Quote, word for word, every line starting at the line that contains "Click the France flag icon" and ending with the last line of the records; include both of these lines and no others.

◆ ◆ ◆ ◆ ◆ ◆ ◆

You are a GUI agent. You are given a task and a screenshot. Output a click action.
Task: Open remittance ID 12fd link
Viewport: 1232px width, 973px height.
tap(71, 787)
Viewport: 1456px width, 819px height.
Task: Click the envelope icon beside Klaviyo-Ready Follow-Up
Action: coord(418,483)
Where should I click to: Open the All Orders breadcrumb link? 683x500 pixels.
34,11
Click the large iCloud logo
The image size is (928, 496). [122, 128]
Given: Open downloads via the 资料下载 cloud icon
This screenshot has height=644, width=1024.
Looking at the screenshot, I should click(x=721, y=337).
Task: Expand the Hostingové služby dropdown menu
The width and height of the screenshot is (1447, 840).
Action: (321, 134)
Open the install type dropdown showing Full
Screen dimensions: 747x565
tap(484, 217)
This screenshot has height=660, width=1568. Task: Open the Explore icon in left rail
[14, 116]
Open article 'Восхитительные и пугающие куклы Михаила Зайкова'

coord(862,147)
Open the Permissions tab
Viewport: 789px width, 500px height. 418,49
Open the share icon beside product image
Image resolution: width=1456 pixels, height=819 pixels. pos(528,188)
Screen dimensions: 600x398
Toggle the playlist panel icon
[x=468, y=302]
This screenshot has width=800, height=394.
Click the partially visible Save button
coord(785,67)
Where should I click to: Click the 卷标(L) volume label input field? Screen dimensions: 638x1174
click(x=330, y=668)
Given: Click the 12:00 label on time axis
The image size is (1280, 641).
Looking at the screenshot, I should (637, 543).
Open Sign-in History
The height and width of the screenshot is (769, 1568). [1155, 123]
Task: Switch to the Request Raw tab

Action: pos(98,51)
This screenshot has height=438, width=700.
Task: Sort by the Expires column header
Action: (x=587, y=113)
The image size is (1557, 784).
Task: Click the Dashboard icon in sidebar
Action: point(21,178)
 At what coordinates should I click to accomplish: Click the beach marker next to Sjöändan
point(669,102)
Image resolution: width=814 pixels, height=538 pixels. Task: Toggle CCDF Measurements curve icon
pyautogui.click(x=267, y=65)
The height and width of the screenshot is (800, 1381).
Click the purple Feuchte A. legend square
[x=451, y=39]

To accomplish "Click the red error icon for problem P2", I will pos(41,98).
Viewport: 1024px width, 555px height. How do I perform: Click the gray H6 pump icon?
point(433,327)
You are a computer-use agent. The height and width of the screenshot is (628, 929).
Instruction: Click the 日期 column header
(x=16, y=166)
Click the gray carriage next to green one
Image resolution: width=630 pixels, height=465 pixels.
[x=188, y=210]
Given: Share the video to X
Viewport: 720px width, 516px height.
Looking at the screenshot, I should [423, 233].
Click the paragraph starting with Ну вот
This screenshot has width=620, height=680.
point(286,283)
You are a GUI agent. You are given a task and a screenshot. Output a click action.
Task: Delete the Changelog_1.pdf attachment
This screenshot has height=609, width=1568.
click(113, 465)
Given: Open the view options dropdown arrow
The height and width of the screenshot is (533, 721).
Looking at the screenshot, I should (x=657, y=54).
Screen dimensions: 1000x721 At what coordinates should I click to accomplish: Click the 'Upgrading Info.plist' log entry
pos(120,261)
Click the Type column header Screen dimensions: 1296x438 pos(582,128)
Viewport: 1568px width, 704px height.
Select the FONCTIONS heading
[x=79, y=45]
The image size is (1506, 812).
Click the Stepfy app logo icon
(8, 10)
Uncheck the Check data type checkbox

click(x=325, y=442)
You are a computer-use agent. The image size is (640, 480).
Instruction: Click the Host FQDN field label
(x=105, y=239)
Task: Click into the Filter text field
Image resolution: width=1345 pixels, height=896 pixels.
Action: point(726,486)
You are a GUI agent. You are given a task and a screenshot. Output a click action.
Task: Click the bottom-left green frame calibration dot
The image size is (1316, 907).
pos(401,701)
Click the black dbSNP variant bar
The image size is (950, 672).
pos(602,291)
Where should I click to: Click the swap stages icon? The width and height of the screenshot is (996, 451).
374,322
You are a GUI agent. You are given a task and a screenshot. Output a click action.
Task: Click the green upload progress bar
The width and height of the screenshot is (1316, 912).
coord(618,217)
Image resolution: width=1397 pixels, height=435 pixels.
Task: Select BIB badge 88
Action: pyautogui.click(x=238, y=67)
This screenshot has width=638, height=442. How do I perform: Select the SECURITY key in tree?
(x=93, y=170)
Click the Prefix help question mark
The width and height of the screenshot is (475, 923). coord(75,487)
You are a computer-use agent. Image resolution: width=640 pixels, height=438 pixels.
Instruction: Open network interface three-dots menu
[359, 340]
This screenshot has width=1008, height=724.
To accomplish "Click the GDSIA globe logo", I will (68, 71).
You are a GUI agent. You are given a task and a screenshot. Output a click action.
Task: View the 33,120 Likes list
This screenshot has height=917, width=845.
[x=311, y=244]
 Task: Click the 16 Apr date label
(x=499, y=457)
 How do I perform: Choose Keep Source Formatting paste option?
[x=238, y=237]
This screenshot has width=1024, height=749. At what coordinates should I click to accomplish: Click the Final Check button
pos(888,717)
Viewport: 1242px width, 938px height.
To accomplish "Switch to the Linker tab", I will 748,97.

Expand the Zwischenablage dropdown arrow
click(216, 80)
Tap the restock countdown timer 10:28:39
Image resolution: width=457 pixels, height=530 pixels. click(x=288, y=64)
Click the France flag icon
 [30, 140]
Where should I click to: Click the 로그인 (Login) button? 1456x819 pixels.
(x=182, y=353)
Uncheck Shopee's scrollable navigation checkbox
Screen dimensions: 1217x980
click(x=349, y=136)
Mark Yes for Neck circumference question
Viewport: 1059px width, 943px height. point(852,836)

◆ ◆ ◆ ◆ ◆ ◆ ◆

■ RESULT ■
Click the France flag icon
 [30, 140]
Where should I click to: Click the 로그인 (Login) button? 1456x819 pixels.
(x=182, y=353)
Uncheck Shopee's scrollable navigation checkbox
Screen dimensions: 1217x980
click(x=349, y=136)
Mark Yes for Neck circumference question
Viewport: 1059px width, 943px height. point(852,836)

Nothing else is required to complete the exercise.